• **阅读材料**
_ _ _ _
Simple is Beautiful! Short Simple Efficient

    Some Tips on Optimization

    • Choose an appropriate algorithm -> 选择合适的算法,
    • Clear and simple code for the compiler to optimize -> 代码要简单、简洁
    • Optimize code for memory -> 优化内存(内存连续,速度最快)
    • Do not copy large memory -> 避免内存拷贝
    • No printf()/cout in loops
    • Table lookup (sin(), cos() …) -> 使用查找表,三角函数运算慢,可以提前算出,放到一个数组中,到时候直接查表。
_ _ _ _
• **条目**
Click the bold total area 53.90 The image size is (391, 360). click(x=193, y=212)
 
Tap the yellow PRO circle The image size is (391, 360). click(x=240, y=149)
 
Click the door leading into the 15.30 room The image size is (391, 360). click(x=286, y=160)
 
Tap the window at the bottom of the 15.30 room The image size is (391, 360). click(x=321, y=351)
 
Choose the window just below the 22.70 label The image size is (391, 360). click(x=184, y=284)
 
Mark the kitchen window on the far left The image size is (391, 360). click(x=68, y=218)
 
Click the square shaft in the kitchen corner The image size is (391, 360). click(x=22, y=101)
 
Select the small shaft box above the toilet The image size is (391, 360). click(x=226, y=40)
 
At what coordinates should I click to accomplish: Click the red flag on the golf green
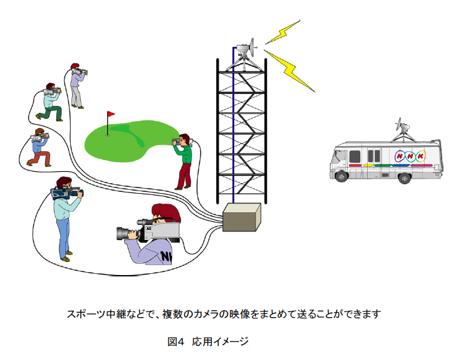click(x=111, y=115)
_ _ _ _
• **题目**
把讲优化技巧的那段文字里从“Some Tips on”到“memory -> 优化内存(内存连续,速度最快)”这一段重写一遍，并把其中的“compiler”换成“编译器”。 前面那些条目做题时用不到。

• **本题答案**
Some Tips on Optimization

    • Choose an appropriate algorithm -> 选择合适的算法,
    • Clear and simple code for the 编译器 to optimize -> 代码要简单、简洁
    • Optimize code for memory -> 优化内存(内存连续,速度最快)